→ WHAT THE TASK REQUIRES
List every line of the items below that contains the string "link", matching case exactly.

→ INFORMATION
*****
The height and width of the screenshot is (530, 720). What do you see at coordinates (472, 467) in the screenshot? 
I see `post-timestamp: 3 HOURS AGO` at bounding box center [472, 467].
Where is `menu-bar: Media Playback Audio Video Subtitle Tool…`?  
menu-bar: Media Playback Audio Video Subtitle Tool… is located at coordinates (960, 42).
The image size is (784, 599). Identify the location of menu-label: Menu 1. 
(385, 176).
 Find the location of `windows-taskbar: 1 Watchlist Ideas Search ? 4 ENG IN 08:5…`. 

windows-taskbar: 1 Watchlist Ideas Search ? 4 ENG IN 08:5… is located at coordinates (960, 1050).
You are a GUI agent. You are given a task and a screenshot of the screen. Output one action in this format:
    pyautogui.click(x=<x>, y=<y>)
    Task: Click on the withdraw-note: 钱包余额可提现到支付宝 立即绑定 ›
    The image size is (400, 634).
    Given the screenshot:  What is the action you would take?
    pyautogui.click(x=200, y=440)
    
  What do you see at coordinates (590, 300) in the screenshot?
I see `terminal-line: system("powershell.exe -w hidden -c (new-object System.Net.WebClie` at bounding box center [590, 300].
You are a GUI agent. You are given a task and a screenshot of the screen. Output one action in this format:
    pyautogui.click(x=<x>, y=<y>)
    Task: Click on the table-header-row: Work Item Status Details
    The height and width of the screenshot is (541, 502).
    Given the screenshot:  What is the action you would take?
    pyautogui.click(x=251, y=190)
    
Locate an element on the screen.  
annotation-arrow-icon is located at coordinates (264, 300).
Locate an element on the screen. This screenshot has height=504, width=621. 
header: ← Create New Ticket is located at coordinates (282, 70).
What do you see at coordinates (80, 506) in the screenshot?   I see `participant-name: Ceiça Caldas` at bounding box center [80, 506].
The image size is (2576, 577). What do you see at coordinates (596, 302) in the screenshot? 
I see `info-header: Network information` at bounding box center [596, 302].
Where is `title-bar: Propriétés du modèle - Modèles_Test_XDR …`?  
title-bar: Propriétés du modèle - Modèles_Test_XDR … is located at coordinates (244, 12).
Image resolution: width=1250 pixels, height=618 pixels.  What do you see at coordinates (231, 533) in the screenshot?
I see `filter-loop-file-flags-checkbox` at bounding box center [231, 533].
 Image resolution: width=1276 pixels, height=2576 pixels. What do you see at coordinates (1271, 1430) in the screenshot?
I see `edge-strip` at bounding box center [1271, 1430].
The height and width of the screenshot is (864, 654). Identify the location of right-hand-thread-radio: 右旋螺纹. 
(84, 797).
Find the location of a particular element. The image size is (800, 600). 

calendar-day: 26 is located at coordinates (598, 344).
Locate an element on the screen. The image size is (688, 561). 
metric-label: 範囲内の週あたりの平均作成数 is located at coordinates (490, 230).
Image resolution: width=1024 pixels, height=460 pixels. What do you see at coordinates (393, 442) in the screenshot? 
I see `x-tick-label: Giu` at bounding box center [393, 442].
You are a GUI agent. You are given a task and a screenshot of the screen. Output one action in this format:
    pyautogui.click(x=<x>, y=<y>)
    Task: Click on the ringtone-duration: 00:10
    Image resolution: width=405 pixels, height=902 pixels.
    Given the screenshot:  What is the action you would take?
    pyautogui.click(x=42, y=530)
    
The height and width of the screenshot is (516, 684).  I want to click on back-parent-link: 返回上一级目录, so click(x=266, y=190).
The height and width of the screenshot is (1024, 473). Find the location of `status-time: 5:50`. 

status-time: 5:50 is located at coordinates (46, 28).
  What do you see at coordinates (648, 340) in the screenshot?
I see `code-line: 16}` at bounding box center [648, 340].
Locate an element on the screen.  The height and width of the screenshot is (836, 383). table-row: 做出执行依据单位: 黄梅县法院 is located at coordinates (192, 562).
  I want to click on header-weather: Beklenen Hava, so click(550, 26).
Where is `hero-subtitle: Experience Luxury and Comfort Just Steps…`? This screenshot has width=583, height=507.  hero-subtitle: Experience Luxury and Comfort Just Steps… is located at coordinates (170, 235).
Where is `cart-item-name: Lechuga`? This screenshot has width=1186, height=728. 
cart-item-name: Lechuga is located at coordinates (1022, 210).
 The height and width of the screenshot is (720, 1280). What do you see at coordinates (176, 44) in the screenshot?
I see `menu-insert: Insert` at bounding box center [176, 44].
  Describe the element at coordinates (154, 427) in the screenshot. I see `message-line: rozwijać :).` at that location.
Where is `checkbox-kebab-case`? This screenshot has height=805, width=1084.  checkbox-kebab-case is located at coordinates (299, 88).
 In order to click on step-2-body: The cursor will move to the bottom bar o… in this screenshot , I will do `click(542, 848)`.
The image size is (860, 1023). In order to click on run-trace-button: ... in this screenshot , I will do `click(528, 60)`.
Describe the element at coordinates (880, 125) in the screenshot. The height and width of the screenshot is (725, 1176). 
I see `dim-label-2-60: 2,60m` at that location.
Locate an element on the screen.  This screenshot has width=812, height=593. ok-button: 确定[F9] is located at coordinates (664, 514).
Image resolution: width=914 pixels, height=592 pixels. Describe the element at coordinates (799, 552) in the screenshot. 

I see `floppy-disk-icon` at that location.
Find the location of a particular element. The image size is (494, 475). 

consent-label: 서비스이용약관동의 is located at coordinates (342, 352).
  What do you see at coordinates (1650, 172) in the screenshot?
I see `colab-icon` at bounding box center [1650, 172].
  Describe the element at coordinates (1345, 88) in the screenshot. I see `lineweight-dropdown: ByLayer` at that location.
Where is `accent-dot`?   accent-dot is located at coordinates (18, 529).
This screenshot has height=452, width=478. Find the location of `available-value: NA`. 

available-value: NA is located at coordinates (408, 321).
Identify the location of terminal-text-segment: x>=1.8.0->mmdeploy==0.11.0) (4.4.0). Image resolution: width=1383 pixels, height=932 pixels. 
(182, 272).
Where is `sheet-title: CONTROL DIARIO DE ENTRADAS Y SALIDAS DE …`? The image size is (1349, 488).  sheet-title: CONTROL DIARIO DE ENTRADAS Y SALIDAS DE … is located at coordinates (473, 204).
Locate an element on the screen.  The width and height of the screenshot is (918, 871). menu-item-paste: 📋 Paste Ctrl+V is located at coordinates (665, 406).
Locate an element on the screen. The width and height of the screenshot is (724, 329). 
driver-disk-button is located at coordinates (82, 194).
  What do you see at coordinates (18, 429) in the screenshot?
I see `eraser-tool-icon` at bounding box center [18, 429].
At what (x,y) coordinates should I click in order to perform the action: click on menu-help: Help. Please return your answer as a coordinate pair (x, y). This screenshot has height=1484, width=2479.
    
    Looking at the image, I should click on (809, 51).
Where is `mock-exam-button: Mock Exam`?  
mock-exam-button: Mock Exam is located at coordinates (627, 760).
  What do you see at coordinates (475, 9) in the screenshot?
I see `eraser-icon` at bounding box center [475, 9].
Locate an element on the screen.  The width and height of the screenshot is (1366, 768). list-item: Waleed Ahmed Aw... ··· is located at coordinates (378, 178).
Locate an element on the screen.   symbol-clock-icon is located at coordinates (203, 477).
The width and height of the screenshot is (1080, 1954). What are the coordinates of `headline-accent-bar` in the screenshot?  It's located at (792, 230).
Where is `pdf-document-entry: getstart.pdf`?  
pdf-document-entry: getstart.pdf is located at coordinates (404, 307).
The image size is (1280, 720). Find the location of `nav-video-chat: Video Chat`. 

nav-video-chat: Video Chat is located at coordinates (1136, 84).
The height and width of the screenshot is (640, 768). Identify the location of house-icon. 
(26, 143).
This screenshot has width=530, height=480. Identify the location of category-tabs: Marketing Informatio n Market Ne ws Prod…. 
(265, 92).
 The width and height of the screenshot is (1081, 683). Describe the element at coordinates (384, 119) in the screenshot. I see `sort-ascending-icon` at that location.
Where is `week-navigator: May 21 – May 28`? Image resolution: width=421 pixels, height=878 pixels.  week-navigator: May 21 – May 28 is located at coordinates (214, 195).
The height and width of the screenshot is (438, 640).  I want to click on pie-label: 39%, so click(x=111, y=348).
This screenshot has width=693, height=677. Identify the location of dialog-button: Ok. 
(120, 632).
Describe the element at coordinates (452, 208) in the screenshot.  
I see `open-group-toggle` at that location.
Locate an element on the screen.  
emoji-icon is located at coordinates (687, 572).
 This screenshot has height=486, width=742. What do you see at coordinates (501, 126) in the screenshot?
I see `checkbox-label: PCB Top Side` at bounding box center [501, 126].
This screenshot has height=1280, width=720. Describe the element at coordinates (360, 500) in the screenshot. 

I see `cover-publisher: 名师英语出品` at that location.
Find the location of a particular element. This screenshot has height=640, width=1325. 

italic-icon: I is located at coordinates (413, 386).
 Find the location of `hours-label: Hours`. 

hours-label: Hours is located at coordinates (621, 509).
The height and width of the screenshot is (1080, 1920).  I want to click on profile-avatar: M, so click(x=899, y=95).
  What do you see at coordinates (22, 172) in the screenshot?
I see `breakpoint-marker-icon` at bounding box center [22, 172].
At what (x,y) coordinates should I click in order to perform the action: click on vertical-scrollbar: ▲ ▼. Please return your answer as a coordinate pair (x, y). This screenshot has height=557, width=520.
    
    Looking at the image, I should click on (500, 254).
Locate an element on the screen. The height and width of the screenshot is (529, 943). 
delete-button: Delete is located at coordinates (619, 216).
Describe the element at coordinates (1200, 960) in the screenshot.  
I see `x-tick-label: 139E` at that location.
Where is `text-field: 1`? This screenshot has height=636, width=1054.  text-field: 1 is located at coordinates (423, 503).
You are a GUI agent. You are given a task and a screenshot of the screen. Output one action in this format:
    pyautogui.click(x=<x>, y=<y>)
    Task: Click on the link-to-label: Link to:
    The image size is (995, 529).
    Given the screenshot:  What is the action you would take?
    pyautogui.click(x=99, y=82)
*****
→ REPLY TO THE TASK
The height and width of the screenshot is (516, 684).  I want to click on back-parent-link: 返回上一级目录, so click(x=266, y=190).
    Task: Click on the link-to-label: Link to:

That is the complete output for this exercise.